Société : Au terme d’un sit-in du mouvement citoyen Debout Congolais, le prophète Benjamin Kawanga a été grièvement agressé à l’Assemblée nationale

Par Jeancy Ngoy

Le président national du mouvement des citoyens « Débout congolais  » le prophète Benjamin Kawanga Mukandila aurait été agressé le lundi 30 novembre dernier, au sein de l’Assemblée nationale, plus précisément au cabinet de travail de l’honorable Jeannine Mabunda présidente de la chambre basse du parlement.

Ainsi au terme d’un entretien accordé à le reportage.cd le vendredi 4 décembre dernier, le prophète Benjamin Kawanga a dénoncé cette manière d’intimidation, qui d’après lui, serait l’oeuvre de l’honorable présidente Jeannine Mabunda.

 » Nous avons été agressé non seulement moi, nous étions à 5 dont 2 filles, nous avons connus une agression au sein de l’Assemblée nationale, précisément au cabinet de l’honorable présidente Jeannine Mabunda, au terme d’un sit-in dans lequel nous étions parti déposés un mémo, pour exiger l’implication de l’Assemblée nationale au travers le gouvernement sur le rapport mapping, qui consiste à ce qu’il ait l’instauration du tribunal pénal international au Congo, pour juger plus de 617 cas graves de violation de droit de l’homme commise en RDC, exemple ; Le dossier Chebeya, Armand Tungulu, Rossy Mukendi, fausse commune de Maluku est…, nous nous sommes engagés pour qu’il ait justice sur tous ces dossiers ».

 » En arrivant au poste de la police du parlement, on nous demande de faire une délégation de 5 personnes et on nous montre le cabinet de madame Jeannine Mabunda, au cabinet le protocole nous dit d’aller au service courrier et, c’était au service courrier qu’on nous a tabassé, torturé, menacé par les agents de sécurité de Mabunda » ajout-il.

Par ailleurs, le prophète Benjamin Kawanga annonce qu’il se prépare pour saisir la justice contre la présidente de l’Assemblée nationale, pour avoir mis la milice au sein d’une institution de l’État afin de tabasser le peuple, citoyens qui vinnent réclamés le véritable droit.

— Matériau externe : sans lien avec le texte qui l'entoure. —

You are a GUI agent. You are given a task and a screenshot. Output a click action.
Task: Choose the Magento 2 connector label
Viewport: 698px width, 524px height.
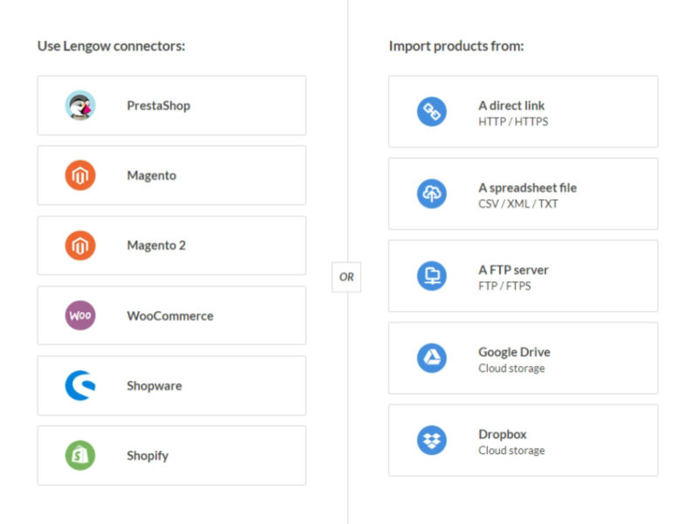[156, 245]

« Nous réservons le droit de déposer une plainte aux instances judiciaires parce que l’État de droit ne peut être un slogan, l’État de droit est un État où toute personne est soumise à la loi quelque soit son titre ou rang, la justice doit convoquée la présidente de la chambre basse du parlement, pour avoir installé des milices au sein d’une institution de l’État dans l’optique, de tabasser le peuple congolais » a martelé le prophète Benjamin.